Unable to find maximum with NUTS. Too many local maxima maybe?

I’m currently trying to sample from my model using the default NUTS sampler but I have problems finding the the maximum that I want (currently testing on known data).

Here’s my model:

amplitude_model = pymc3.Model()
with amplitude_model:
#     amplitude = pymc3.Uniform('amplitude', 1, 40) # uniform prior for A
    l = pymc3.Uniform('l', 0, 127) 
#     m = pymc3.Uniform('m', 0, 64)
    source_A = pointSourceExt_theano2(128,25,l,55) 

    vis_A = theano_RIME_simple(source_A, uvstack, 128) # calculate visibilites using RIME

    vis_A_flat = nonzeroElements(vis_A) # only need nonzero elements
    vis_A_flat = vis_A[vis.nonzero()[0],vis.nonzero()[1],:]
    
    vis_flat = vis[vis.nonzero()] # same here
    vis_flat_stack = np.stack((vis_flat.real,vis_flat.imag), axis=1)

    
    cov = 0.5*np.eye(vis_flat_stack.shape[0]*2,vis_flat_stack.shape[0]*2)


    sigma=0.1
    pymc3.MvNormal('visR', mu=vis_A_flat.flatten(), cov=sigma*cov ,observed=vis_flat_stack.flatten())#vis_A_flat.flatten()    
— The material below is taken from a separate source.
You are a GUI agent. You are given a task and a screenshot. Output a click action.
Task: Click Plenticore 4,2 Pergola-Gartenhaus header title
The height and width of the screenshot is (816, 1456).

The purpose is to find the location of an point source in a sky model on the l-axis. The data points that I measure are called visibilities and they result from the fourier transform of the sky model.
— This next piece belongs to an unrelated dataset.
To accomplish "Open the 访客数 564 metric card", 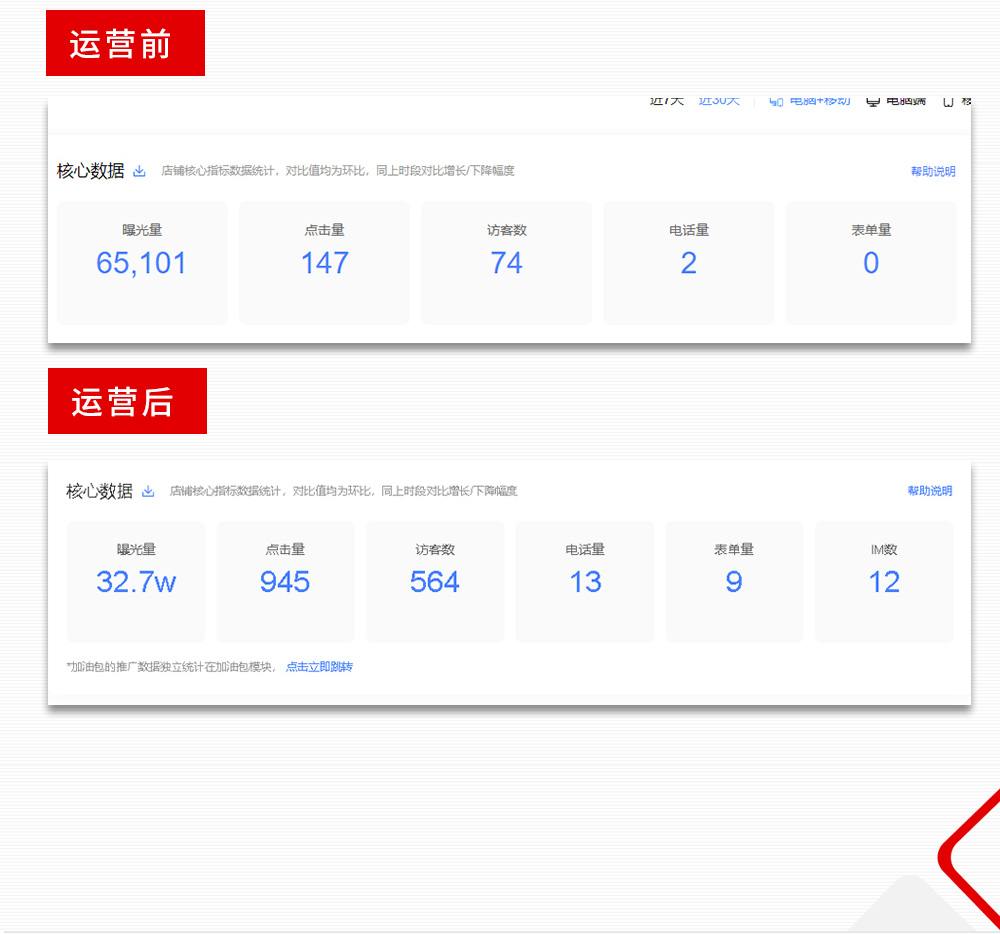I will 435,581.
My likelihood is a multivariate normal distribution with dimension 2*N, since I have N measurements in complex space.

The sampled posterior looks like this:
posteriot

My chains seem to freeze on local maxima. Any ideas how to fix this? The true maximum should be at 45.

Without a fully reproducible example, it’s challenging to figure out where the pathologies in this problem come from. Some thoughts:

  • Can you let sigma have a prior distribution like pm.HalfNormal('sigma', sd=0.1) instead?
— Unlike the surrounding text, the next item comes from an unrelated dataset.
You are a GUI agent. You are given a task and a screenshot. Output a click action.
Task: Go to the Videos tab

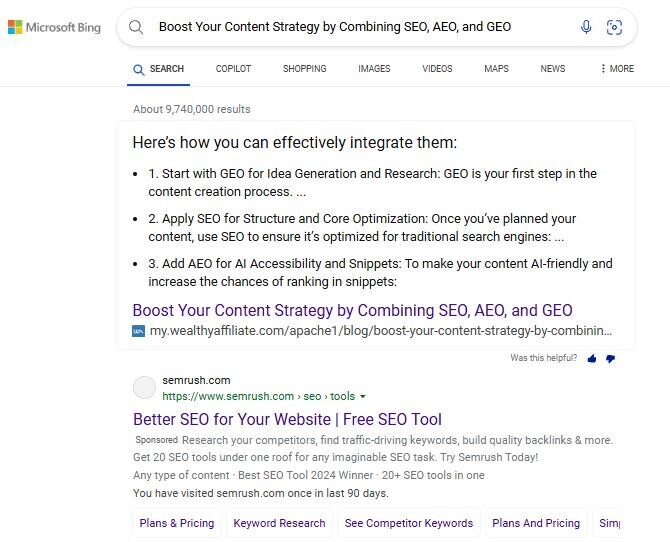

  • If you are using a diagonal covariance matrix, you can just as easily use pm.Normal('visR', mu=vis_A_flat.flatten(), sigma=sigma ,observed=vis_flat_stack.flatten())) since it’s the same likelihood, just faster to evaluate.

  • Using the pm.Metropolis() backup as the sampler, can you get any of your chains to find the maximum? You could try using some large number of chains while sampling to test this out.

  • This is probably a parameterization issue for your model; issues like these are not terribly uncommon when a primarily physics-driven / engineering model is plugged into and MCMC framework - it tends to reveal when the model has sharp posterior gradients or has identifiability issues without the use of strong priors.

2 Likes

This actually solved my problem! I think what helped the most was switching from an MvNormal with a fixed value for sigma to and a Normal with a prior for sigma.